This Day in History: The Easter Dover Straits earthquake happened on this day in 1580. This earthquake appears to have been one of the largest in the recorded history of England, Flanders or northern France.
Farther from the coast, furniture danced on the floors and wine casks rolled off their stands. The belfry of Notre Dame de Lorette and several buildings at Lille collapsed. Stones fell from buildings in Arras, Douai, Béthune and Rouen. Windows cracked in the cathedral of Notre Dame at Pontoise, and blocks of stone dropped ominously from the vaulting. At Beauvais, the bells rang as though sounding the tocsin. Many deaths were reported from Saint-Amand-les-Eaux.

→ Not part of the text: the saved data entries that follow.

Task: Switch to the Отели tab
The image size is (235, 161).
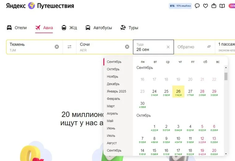Action: [x=17, y=28]
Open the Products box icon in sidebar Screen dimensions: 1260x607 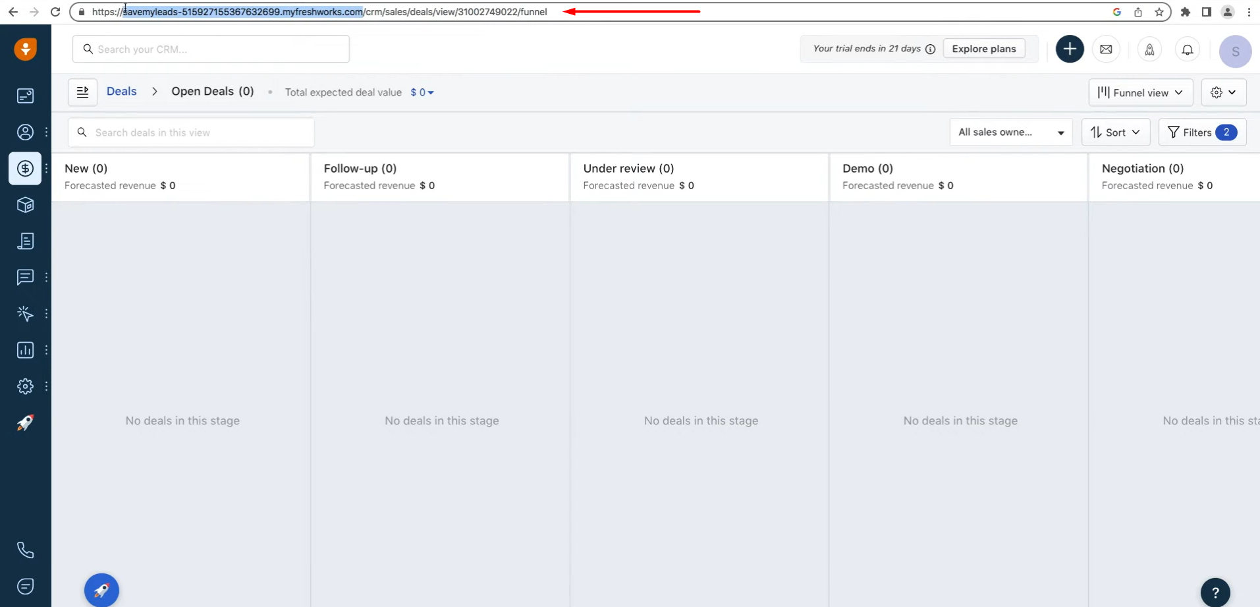click(x=25, y=205)
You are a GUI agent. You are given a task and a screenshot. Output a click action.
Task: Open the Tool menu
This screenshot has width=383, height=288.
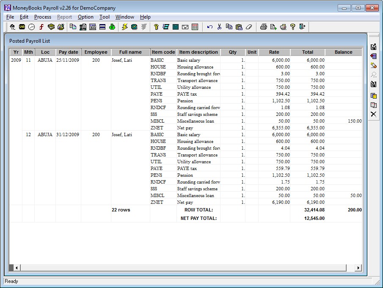(105, 17)
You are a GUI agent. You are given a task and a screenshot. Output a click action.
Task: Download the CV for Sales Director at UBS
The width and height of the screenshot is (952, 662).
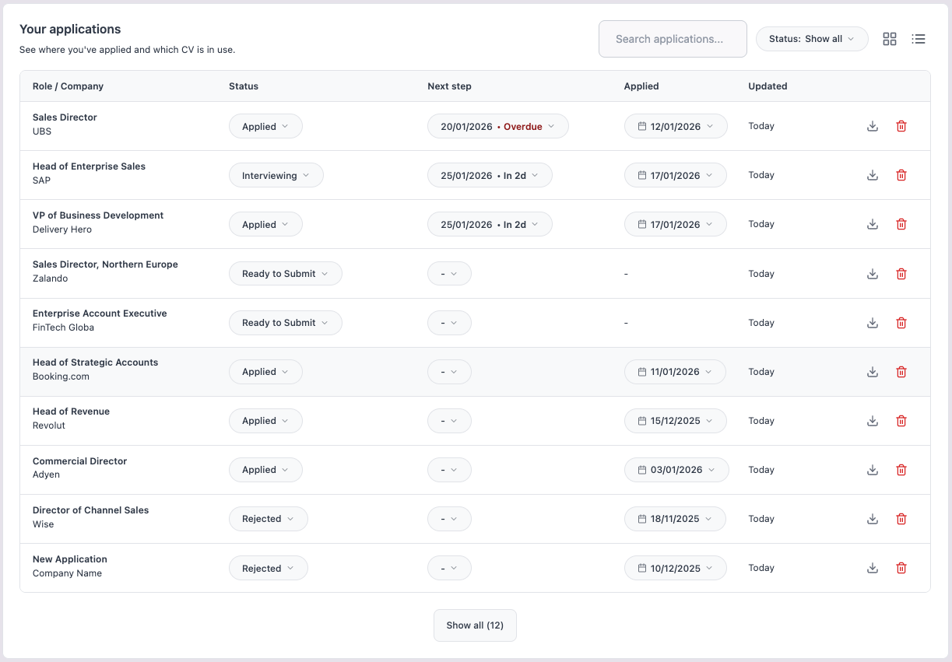(872, 125)
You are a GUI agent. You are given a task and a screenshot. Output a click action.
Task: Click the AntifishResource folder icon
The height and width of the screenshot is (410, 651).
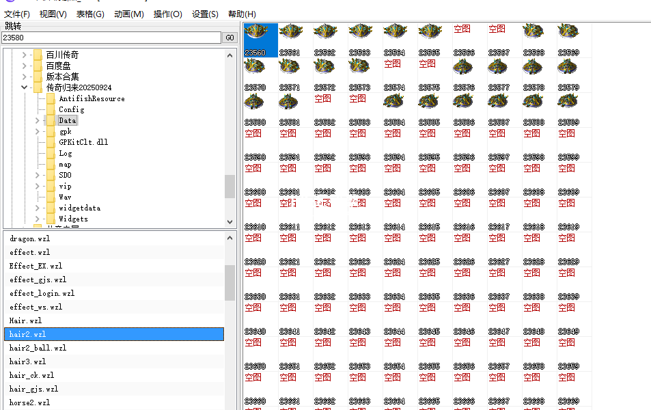(x=51, y=98)
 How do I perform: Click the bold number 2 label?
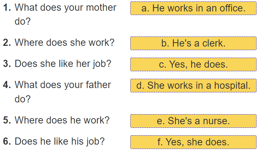6,43
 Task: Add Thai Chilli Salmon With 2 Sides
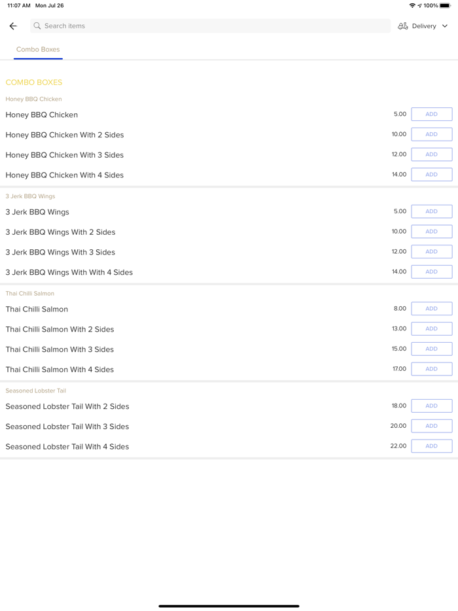click(431, 329)
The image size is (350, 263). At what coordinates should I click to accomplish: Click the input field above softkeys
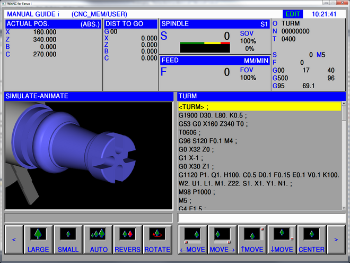point(261,218)
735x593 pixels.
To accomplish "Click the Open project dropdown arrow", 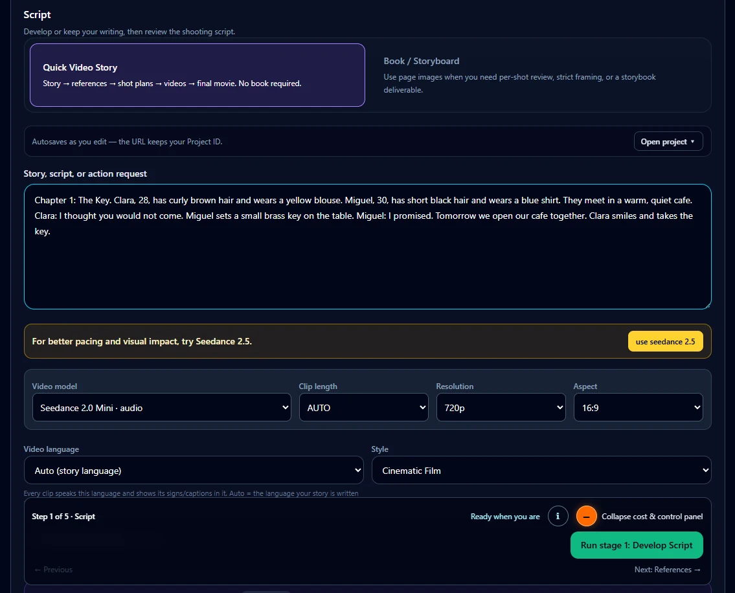I will [692, 142].
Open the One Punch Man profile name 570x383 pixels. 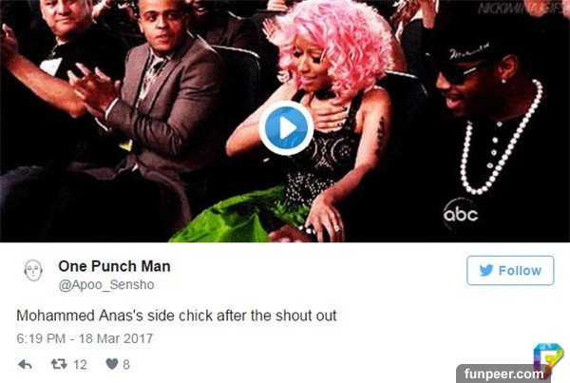(114, 266)
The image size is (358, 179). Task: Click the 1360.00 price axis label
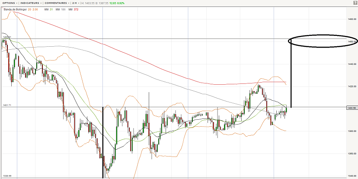click(351, 153)
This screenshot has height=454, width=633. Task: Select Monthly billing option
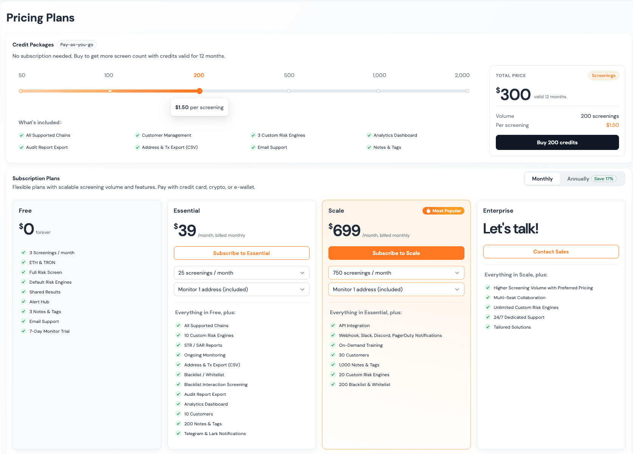point(542,179)
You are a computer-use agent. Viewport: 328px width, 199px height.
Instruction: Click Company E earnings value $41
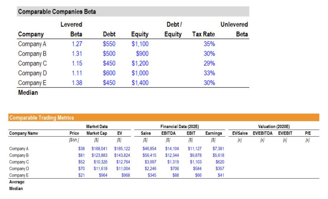(x=221, y=175)
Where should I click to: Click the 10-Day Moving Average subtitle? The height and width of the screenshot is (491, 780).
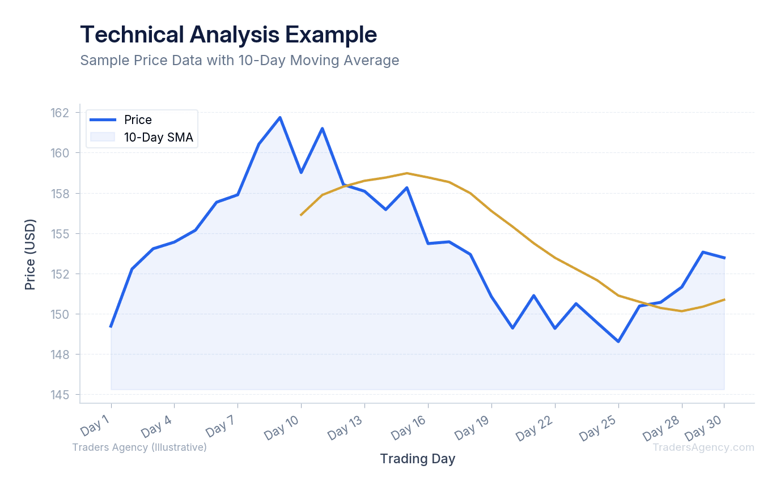point(239,60)

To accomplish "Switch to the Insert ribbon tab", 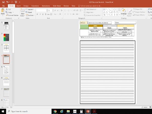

In Flanders, chimneys fell and cracks opened in the walls of Ghent and Oudenarde, killing several people. Peasants in the fields reported a low rumble and saw the ground roll in waves.
On the English coast, sections of wall fell in Dover and a landslip opened a raw new piece of the White Cliffs. At Sandwich a loud noise emanated from the Channel, as church arches cracked and the gable end of a transept fell at St Peter's Church. Near Hythe, Kent, Saltwood Castle—made famous as the site where the plot was hatched in December 1170 to assassinate Thomas Becket — was rendered uninhabitable until it was repaired in the 19th century.
In London, half a dozen chimney stacks and a pinnacle on Westminster Abbey came down; two children were killed by stones falling from the roof of Christ's Church Hospital. Indeed, many Puritans blamed the emerging theatre scene of the time in London, which was seen as the work of the Devil, as a cause of the quake. There was damage far inland, in Cambridgeshire, where stones fell from Ely Cathedral. Part of Stratford Castle in Essex collapsed.
In Scotland, a local report of the quake disturbed the adolescent James VI, who was informed that it was the work of the Devil.
There were aftershocks. Before dawn the next morning, between 4 and 5 o'clock, further houses collapsed near Dover due to aftershocks, and a spate of further aftershocks was noticed in east Kent on 1–2 May.
The 16th century was a bad time for earthquakes. The deadliest earthquake in history, the Shaanxi earthquake, hit Shaanxi province, China in 1556. The death toll may have been as high as 830,000. This, along with the the Great Comet of 1556 has led some to believe that this was the sign of the antichrist.